Digital-scRRBS: A cost-effective, highly sensitive and automated single-cell methylome analysis platform via digital microfluidics

Single-cell DNA methylation sequencing is a powerful method for elucidating important physiological and pathological processes, identifying cell subpopulations, and constructing epigenetic regulatory networks. Existing methylome analyses typically require substantial starting materials, complex operations, and high cost and are susceptible to contamination. These problems have impeded the development of single-cell methylome technology for rare cell profiling. In this work, we report Digital Microfluidics-based single-cell Reduced Representation Bisulfite Sequencing (Digital-scRRBS), the first microfluidics-based single-cell methylome library construction platform, which is an automatic, efficient, reproducible, and reagent-economy approach to dissect the single-cell methylome. Taking advantage of our uniquely designed digital microfluidic chip, we realized efficient single-cell isolation in less than 15 seconds. Furthermore, with the advantages of a confined environment, superhydrophobic surface, and nano-scale reaction volume of our digital microfluidic chip, more amplifiable DNA is retained for library construction compared to other approaches. We have successfully constructed single-cell methylation sequencing libraries with a unique genome mapping rate of up to 53.6%, covering up to 2.26 million CpG sites. The application of Digital-scRRBS allows us to discriminate cell identity and dynamically monitor DNA methylation levels during drug administration.

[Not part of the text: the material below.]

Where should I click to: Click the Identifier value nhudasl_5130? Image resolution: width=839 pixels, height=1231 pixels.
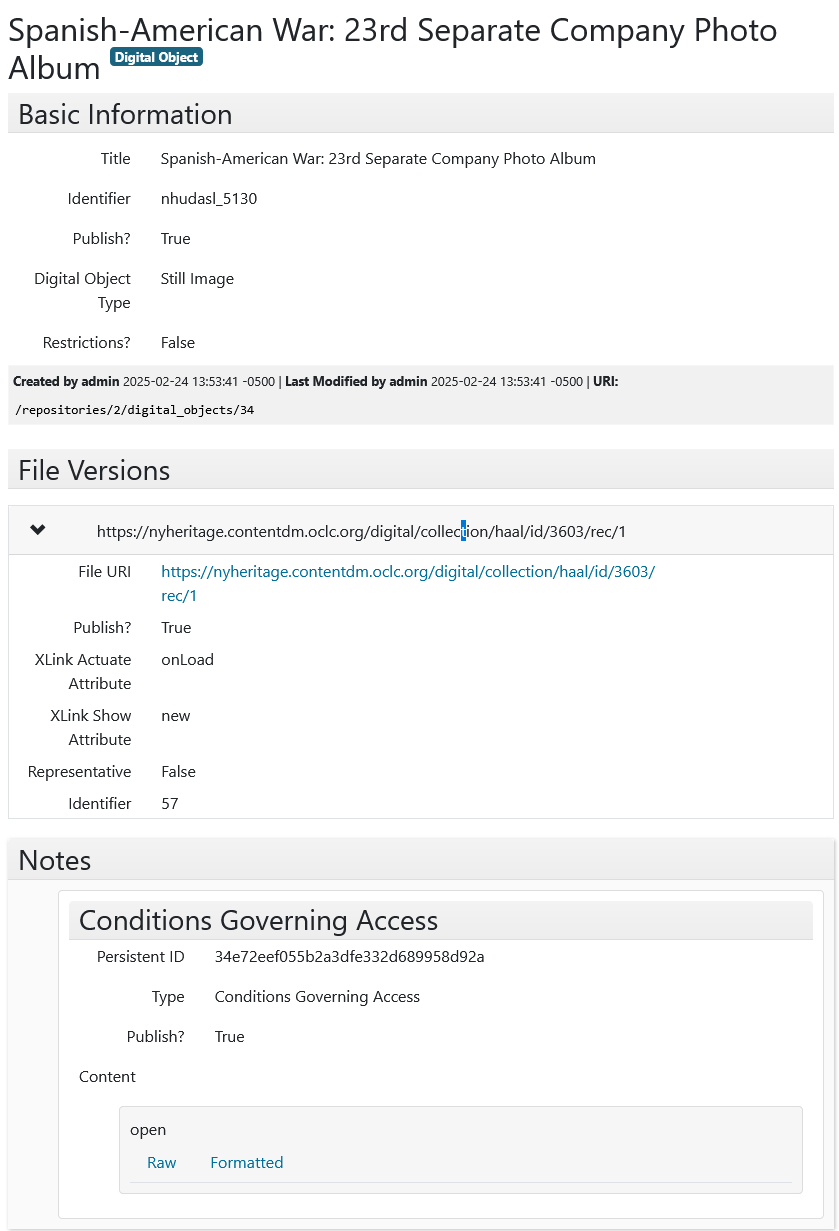[x=208, y=198]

Digital-scRRBS provides the technology for widespread application of single-cell methylation methods as a versatile tool for epigenetic analysis in rare cells and highly heterogeneous populations. In total, 25 GM12878 cell line samples and 20 K562 cell line samples were analyzed. We examined genome-wide DNA methylation profiles of GM12878 cells, including 8 low-input samples with starting DNA sample amounts in the range of 0.3-10ng, 8 singe-cell samples, pooled-2, 3, 4, 10, 15, 20 cells samples using Digital-scRRBS, and 3 single-cell samples in the tube. K562 cells were treated with decitabine in a final concentration of 300 nM to induce demethylation, and 8 treated samples and 12 untreated sample were analyzed to reveal the mechanism of demethylation.